Set problem »
Copy the lines below character for character, keeping their order and line breaks.

Provided entries »

## Start

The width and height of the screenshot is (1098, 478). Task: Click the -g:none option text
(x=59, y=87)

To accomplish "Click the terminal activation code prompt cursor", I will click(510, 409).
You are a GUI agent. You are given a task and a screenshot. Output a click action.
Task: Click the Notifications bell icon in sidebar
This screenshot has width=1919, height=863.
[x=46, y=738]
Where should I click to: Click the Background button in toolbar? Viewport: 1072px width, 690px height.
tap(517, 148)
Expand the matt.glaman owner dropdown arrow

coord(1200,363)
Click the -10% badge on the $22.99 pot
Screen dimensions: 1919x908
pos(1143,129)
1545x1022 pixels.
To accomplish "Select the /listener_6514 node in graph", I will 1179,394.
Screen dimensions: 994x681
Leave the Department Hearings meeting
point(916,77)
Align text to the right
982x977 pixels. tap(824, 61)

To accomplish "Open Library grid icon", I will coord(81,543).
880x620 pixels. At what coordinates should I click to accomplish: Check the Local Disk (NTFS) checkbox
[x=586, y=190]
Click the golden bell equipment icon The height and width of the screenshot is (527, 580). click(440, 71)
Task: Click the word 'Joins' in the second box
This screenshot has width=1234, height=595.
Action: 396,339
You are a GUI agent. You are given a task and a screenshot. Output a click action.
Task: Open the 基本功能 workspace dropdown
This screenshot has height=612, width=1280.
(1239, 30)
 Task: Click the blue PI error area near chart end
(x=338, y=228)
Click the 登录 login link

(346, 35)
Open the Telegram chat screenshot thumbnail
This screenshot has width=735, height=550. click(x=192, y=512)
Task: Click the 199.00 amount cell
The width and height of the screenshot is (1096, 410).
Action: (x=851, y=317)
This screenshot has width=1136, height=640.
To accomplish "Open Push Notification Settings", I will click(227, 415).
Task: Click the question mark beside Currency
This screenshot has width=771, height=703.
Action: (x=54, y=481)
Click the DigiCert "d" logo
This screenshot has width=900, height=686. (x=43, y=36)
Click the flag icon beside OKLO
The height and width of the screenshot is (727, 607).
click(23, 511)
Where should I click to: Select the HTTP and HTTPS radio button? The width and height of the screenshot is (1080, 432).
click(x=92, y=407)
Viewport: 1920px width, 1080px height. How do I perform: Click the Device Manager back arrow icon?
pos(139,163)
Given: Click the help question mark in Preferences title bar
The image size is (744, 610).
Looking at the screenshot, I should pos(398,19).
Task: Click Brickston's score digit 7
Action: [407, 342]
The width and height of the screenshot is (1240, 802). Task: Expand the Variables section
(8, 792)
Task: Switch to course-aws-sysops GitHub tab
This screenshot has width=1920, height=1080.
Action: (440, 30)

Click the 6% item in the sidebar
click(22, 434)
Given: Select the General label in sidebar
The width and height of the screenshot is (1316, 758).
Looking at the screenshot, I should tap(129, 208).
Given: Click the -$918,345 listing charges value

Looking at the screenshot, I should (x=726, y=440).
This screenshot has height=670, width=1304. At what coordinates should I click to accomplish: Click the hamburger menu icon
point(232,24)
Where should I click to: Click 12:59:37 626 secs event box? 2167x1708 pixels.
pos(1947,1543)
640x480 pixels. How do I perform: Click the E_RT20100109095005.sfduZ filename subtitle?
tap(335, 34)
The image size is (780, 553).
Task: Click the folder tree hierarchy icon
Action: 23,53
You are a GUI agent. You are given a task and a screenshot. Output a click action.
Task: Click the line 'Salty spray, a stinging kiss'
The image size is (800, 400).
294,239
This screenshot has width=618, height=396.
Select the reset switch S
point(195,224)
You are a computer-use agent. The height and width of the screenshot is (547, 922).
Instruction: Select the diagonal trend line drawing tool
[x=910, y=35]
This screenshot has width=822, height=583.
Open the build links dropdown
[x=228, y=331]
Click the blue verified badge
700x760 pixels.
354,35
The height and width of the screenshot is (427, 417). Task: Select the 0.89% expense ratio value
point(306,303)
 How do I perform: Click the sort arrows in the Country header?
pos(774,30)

## End

Response »
The width and height of the screenshot is (1098, 478). Task: Click the -g:none option text
(x=59, y=87)

To accomplish "Click the terminal activation code prompt cursor", I will click(510, 409).
You are a GUI agent. You are given a task and a screenshot. Output a click action.
Task: Click the Notifications bell icon in sidebar
This screenshot has width=1919, height=863.
[x=46, y=738]
Where should I click to: Click the Background button in toolbar? Viewport: 1072px width, 690px height.
tap(517, 148)
Expand the matt.glaman owner dropdown arrow

coord(1200,363)
Click the -10% badge on the $22.99 pot
Screen dimensions: 1919x908
pos(1143,129)
1545x1022 pixels.
To accomplish "Select the /listener_6514 node in graph", I will 1179,394.
Screen dimensions: 994x681
Leave the Department Hearings meeting
point(916,77)
Align text to the right
982x977 pixels. tap(824, 61)

To accomplish "Open Library grid icon", I will coord(81,543).
880x620 pixels. At what coordinates should I click to accomplish: Check the Local Disk (NTFS) checkbox
[x=586, y=190]
Click the golden bell equipment icon The height and width of the screenshot is (527, 580). click(440, 71)
Task: Click the word 'Joins' in the second box
This screenshot has width=1234, height=595.
Action: 396,339
You are a GUI agent. You are given a task and a screenshot. Output a click action.
Task: Open the 基本功能 workspace dropdown
This screenshot has height=612, width=1280.
(1239, 30)
 Task: Click the blue PI error area near chart end
(x=338, y=228)
Click the 登录 login link

(346, 35)
Open the Telegram chat screenshot thumbnail
This screenshot has width=735, height=550. click(x=192, y=512)
Task: Click the 199.00 amount cell
The width and height of the screenshot is (1096, 410).
Action: (x=851, y=317)
This screenshot has width=1136, height=640.
To accomplish "Open Push Notification Settings", I will click(227, 415).
Task: Click the question mark beside Currency
This screenshot has width=771, height=703.
Action: (x=54, y=481)
Click the DigiCert "d" logo
This screenshot has width=900, height=686. (x=43, y=36)
Click the flag icon beside OKLO
The height and width of the screenshot is (727, 607).
click(23, 511)
Where should I click to: Select the HTTP and HTTPS radio button? The width and height of the screenshot is (1080, 432).
click(x=92, y=407)
Viewport: 1920px width, 1080px height. How do I perform: Click the Device Manager back arrow icon?
pos(139,163)
Given: Click the help question mark in Preferences title bar
The image size is (744, 610).
Looking at the screenshot, I should pos(398,19).
Task: Click Brickston's score digit 7
Action: [407, 342]
The width and height of the screenshot is (1240, 802). Task: Expand the Variables section
(8, 792)
Task: Switch to course-aws-sysops GitHub tab
This screenshot has width=1920, height=1080.
Action: (440, 30)

Click the 6% item in the sidebar
click(22, 434)
Given: Select the General label in sidebar
The width and height of the screenshot is (1316, 758).
Looking at the screenshot, I should tap(129, 208).
Given: Click the -$918,345 listing charges value

Looking at the screenshot, I should (x=726, y=440).
This screenshot has height=670, width=1304. At what coordinates should I click to accomplish: Click the hamburger menu icon
point(232,24)
Where should I click to: Click 12:59:37 626 secs event box? 2167x1708 pixels.
pos(1947,1543)
640x480 pixels. How do I perform: Click the E_RT20100109095005.sfduZ filename subtitle?
tap(335, 34)
The image size is (780, 553).
Task: Click the folder tree hierarchy icon
Action: 23,53
You are a GUI agent. You are given a task and a screenshot. Output a click action.
Task: Click the line 'Salty spray, a stinging kiss'
The image size is (800, 400).
294,239
This screenshot has width=618, height=396.
Select the reset switch S
point(195,224)
You are a computer-use agent. The height and width of the screenshot is (547, 922).
Instruction: Select the diagonal trend line drawing tool
[x=910, y=35]
This screenshot has width=822, height=583.
Open the build links dropdown
[x=228, y=331]
Click the blue verified badge
700x760 pixels.
354,35
The height and width of the screenshot is (427, 417). Task: Select the 0.89% expense ratio value
point(306,303)
 How do I perform: Click the sort arrows in the Country header?
pos(774,30)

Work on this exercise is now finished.